My wife and I are big fans of boondocking (AKA dry camping) where you are not hooked up to any utilities. We have averaged boondocking about 12 nights per month for years—sometimes less and sometimes more. It’s the ultimate in convenience—after all, you can stop driving when you want to and have no obligation to keep going so you can make it to that campground where you have a reservation. Boondocking is also a great way to save money. Typically there’s no cost to boondock.
However, there are times when boondocking is really not convenient and those are when the outside temperatures are “somewhat” extreme. No, I’m not talking about a heat wave or blizzard conditions here.
We have found over the years that it is just more convenient (easier) to get a campground, plug in the RV, and use the electric shore power during those temperature extremes. For example, when it is hot—and I’m talking about hot enough that you really need air conditioning turned on—if you boondock, you must run that generator to run those AC units. We have actually ran our generator for 24 hours. If you happen to be in a location with little or no breeze, or that breeze is just hot air, you will be miserable trying to set in your RV or outside and sleeping is equally miserable. You need air conditioning—well, at least we do. If you can live comfortably without the AC, so be it. Be my guest!
The same logic applies when it is cold outside—at least below freezing. Those propane furnaces may not keep you toasty warm. It’s always best to use the roof-mounted heat pumps to supplement any heat source. However, to use those heat pumps, you must be running the generator or plugged into shore power.
If your RV has hydronic heating (we have had both the AquaHot System and Oasis System in our motorhomes), in the coldest of times, we will actually set up a combination of heat pumps (the roof-mounted units) and the hydronic system to heat our motorhome.
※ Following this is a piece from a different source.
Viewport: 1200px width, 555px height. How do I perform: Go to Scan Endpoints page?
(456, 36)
For example, when we go to bed (in below-freezing weather unless it is too cold) we try to run th hydronic heat in the rear zone (where the bed is located) and middle zone (where the bath is located) and run a heat pump up front (remember, this is at night and we are in bed in the rear of the RV). However, some heat pumps have a type of “low temperature cutoff” meaning they won’t run when the outside temperature reaches a certain point. We have stayed (totally comfortable) in our motorhome when the outside temperature dropped to 12° F (11° C) for several days and we do not use any supplemental heaters.
The bottom line here is that while boondocking is easy (after all, we do it all the time), temperature extremes may cause you to rethink your usual process.
Some of you may gasp at the thought of running a generator all day (for AC) or all night (for heat). However, the generator is designed to run (so long as you have a load on it). ACs and heat pumps are an excellent load.
Also, the thought of fuel costs for the generator may cause a second gasp. However, my research on a 10Kw generator (in my previous motorhome) found that it used a little less than 1/3 gallon of fuel per hour running a half-load. (If diesel costs $2.40 per gallon, that is an 80¢/hour fuel cost to run the generator. I rounded this off at $1.00/hour cost so overnight, or 8 hours, would cost me $8.00.) This is NOT an exorbitant price to pay for parking AND heat or AC.